▶ _TEXT FOR ANALYSIS_
|---|

The Elbe Urstromtal probably emerged between the coldest period of the Weichselian glaciation, about 22,000 to 18,000 years ago, and the end of the glaciation in North Germany about 14,500 years ago.
At that time the glacier was melting and the waters attempted to find their way to the lowest lying points. The Elbe Urstromtal collected the meltwaters and carried them to the North Sea, which then lay up to 120 meters below its present level. The then coastline was about 600 km further north.

The Elbe Urstromtal also collected the meltwaters of the three urstromtäler, the Glogau-Baruth Urstromtal, Warsaw-Berlin Urstromtal and Thorn-Eberswald Urstromtal and carried them in the direction of the North Sea Basin.

Today, the course of the Elbe Urstromtal roughly follows the course of the present day Elbe river, because – unlike other Urstromtälern – the Elbe Urstromtal has neither dried out nor silted up, but still carries the River Elbe, which has its source in the Bohemian Giant Mountains.

The old course of the meltwater river can be easily made out in the Lower Elbe (Niederelbe) region. For example, there is still a roughly 50-meter-high geest slope from Bergedorf to Geesthacht which was the old river bank. Likewise, there is a roughly 30-meter-high slope at the height of Hamburg's western Elbe suburbs (Elbvororte) Othmarschen, Nienstedten and Blankenese.

|---|

▶ _DATA RECORDS_
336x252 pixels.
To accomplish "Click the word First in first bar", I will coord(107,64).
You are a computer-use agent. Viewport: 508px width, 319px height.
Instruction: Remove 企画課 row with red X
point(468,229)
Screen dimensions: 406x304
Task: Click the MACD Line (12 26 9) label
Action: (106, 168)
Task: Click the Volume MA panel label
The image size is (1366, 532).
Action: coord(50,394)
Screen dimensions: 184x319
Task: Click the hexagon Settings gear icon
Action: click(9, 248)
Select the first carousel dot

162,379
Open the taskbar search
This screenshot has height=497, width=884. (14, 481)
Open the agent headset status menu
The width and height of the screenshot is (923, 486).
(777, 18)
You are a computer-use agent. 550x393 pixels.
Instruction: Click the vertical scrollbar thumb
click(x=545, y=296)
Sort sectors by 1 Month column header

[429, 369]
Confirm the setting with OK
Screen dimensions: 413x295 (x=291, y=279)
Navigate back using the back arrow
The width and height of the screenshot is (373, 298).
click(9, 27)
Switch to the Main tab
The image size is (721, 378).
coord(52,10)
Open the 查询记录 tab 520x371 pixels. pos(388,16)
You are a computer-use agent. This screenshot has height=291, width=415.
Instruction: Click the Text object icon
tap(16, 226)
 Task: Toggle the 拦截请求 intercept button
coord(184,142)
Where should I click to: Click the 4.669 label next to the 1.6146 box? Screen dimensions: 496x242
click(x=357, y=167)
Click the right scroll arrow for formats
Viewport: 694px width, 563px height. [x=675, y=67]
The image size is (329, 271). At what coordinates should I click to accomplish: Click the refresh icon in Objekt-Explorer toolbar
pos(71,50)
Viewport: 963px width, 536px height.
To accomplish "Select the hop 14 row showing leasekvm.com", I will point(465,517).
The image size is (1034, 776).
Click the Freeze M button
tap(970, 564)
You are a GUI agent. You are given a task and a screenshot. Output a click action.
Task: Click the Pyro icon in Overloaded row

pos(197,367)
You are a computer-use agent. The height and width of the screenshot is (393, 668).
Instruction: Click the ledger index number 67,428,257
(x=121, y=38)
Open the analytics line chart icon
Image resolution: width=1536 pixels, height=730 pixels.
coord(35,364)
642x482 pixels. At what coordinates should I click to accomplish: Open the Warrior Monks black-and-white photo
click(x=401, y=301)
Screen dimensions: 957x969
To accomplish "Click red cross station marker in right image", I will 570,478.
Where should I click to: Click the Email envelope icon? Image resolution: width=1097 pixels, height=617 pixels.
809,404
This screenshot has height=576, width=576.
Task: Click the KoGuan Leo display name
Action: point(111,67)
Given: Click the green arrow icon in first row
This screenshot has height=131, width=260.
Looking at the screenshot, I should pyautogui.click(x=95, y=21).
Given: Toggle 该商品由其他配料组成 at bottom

|---|

▶ _PROBLEM DETAILS_
Quote the text on the Elbe Urstromtal in full, word for word.

▶ _TASK OUTPUT_
The Elbe Urstromtal probably emerged between the coldest period of the Weichselian glaciation, about 22,000 to 18,000 years ago, and the end of the glaciation in North Germany about 14,500 years ago.
At that time the glacier was melting and the waters attempted to find their way to the lowest lying points. The Elbe Urstromtal collected the meltwaters and carried them to the North Sea, which then lay up to 120 meters below its present level. The then coastline was about 600 km further north.

The Elbe Urstromtal also collected the meltwaters of the three urstromtäler, the Glogau-Baruth Urstromtal, Warsaw-Berlin Urstromtal and Thorn-Eberswald Urstromtal and carried them in the direction of the North Sea Basin.

Today, the course of the Elbe Urstromtal roughly follows the course of the present day Elbe river, because – unlike other Urstromtälern – the Elbe Urstromtal has neither dried out nor silted up, but still carries the River Elbe, which has its source in the Bohemian Giant Mountains.

The old course of the meltwater river can be easily made out in the Lower Elbe (Niederelbe) region. For example, there is still a roughly 50-meter-high geest slope from Bergedorf to Geesthacht which was the old river bank. Likewise, there is a roughly 30-meter-high slope at the height of Hamburg's western Elbe suburbs (Elbvororte) Othmarschen, Nienstedten and Blankenese.